No recente encontro que tiveram com o presidente Luiz Inácio Lula da Silva, parte dos 27 governadores pediu a desvinculação de 20% das receitas dos Estados. A proposta preocupa o Ministério da Saúde, porque pode vir a ter uma repercussão negativa nos gastos dos Estados no setor da saúde pública, bem como no da educação -duas áreas que influenciam diretamente a qualidade de vida dos brasileiros.
Considero legítima a preocupação dos governadores com o ajuste de caixa, mas acho importante que se busquem mecanismos que não comprometam o avanço conquistado em 2000. Ainda mais agora que, pela primeira vez, o governo federal está fazendo um enorme esforço para cumprir a emenda 29 no que concerne às suas responsabilidades.
É demais contraditório o fato de, ao mesmo tempo em que a União garante mais recursos para a saúde, os Estados exigirem a redução da aplicação de recursos no setor. Há ainda o agravante de que tal proposta pode abrir o precedente para que os municípios também reivindiquem a desvinculação. Caso seja aprovada pelo Congresso Nacional, a proposta pode significar uma redução, com base nos dados de execução deste ano, de R$ 5 bilhões para a saúde. O gasto dos Estados poderia ser até R$ 3 bilhões menor, e o dos municípios, R$ 2 bilhões.

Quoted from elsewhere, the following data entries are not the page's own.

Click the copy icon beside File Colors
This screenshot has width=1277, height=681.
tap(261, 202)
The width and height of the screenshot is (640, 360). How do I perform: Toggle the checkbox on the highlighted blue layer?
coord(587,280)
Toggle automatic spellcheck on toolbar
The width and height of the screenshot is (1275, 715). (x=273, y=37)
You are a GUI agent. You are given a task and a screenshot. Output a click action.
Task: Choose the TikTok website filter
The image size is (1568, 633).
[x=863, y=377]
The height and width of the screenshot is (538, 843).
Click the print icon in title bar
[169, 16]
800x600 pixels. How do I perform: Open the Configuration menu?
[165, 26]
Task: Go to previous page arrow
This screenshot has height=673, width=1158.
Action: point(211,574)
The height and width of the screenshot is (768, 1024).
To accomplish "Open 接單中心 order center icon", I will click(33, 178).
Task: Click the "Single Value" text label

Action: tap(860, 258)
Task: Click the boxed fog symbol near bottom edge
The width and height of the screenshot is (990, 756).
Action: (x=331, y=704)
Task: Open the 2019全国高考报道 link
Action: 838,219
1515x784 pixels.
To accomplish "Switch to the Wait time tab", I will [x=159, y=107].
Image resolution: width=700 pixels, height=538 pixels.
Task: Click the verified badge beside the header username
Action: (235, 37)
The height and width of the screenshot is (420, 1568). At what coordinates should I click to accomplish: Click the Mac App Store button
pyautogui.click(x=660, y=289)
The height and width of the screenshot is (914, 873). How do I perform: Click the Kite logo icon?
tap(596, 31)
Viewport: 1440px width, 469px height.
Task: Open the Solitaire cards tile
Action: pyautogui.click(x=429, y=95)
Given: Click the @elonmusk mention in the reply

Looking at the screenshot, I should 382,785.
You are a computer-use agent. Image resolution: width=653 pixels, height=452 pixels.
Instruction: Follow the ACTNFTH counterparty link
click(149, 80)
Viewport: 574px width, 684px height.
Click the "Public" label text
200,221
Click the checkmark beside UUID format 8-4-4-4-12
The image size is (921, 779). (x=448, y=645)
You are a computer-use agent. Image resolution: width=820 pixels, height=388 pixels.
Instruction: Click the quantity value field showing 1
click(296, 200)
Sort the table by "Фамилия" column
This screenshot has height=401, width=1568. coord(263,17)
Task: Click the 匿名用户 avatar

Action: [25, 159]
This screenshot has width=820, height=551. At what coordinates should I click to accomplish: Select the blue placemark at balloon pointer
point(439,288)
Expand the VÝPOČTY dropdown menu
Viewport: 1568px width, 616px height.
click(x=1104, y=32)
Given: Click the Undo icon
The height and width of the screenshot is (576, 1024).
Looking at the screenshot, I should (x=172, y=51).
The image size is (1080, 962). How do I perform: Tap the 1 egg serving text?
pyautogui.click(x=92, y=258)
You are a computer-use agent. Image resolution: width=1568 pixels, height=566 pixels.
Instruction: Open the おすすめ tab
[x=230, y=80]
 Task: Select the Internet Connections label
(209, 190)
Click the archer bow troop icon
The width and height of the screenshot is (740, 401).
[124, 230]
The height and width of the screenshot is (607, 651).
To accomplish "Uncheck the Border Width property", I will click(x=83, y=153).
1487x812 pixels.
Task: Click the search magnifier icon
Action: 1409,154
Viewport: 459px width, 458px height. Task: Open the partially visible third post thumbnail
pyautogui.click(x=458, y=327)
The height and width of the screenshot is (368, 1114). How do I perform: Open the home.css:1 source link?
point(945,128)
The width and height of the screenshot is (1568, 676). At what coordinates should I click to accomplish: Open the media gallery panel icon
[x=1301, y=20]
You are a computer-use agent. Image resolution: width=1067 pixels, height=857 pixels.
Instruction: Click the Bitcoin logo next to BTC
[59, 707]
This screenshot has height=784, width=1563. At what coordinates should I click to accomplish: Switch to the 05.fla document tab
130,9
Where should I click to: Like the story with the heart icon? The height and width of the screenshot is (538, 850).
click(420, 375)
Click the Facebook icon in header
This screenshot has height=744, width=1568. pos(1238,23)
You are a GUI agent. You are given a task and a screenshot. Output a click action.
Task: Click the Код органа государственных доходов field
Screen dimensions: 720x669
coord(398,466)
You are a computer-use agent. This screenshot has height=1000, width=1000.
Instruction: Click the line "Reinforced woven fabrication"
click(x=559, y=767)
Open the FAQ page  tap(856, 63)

A redução dos investimentos na saúde nos Estados e municípios não será recebida de forma passiva pela sociedade civil. As pressões que exercerão sobre esses entes federativos serão repassadas por eles ao governo federal, e os princípios fundamentais da descentralização e da co-responsabilidade, em última instância, poderão ficar comprometidos. O que seria um retrocesso nos avanços significativos conquistados nos 15 anos de existência do SUS.
A história do SUS e o compromisso do governo Lula caminham para o outro lado. O do fortalecimento da descentralização e da responsabilidade partilhada na busca permanente pela melhoria do acesso e da qualidade do atendimento prestado à população. É nesse espírito que o governo federal vem trabalhando para organizar o sistema, estimulando a gestão plena de Estados e municípios na área da saúde. Hoje, 586 dos 5.561 municípios brasileiros estão habilitados na gestão plena do sistema, recebendo diretamente do ministério recursos para executar ações básicas e de média e alta complexidade. São 4.952 os municípios em gestão plena da atenção básica. Dos 26 Estados, e mais o Distrito Federal, 16 têm a gestão plena da saúde estadual.
Sei do compromisso social dos governadores e estou confiante em que a discussão sobre a desvinculação não vá se dar, no âmbito do Congresso, em termos que comprometam os investimentos nas áreas sociais. O SUS tem de seguir o seu caminho de consolidação e avanços.


Humberto Costa, 45, médico psiquiatra, é ministro da Saúde. Foi deputado deputado federal pelo PT-PE (1995-1998) e secretário de Saúde de Recife (gestão João Paulo).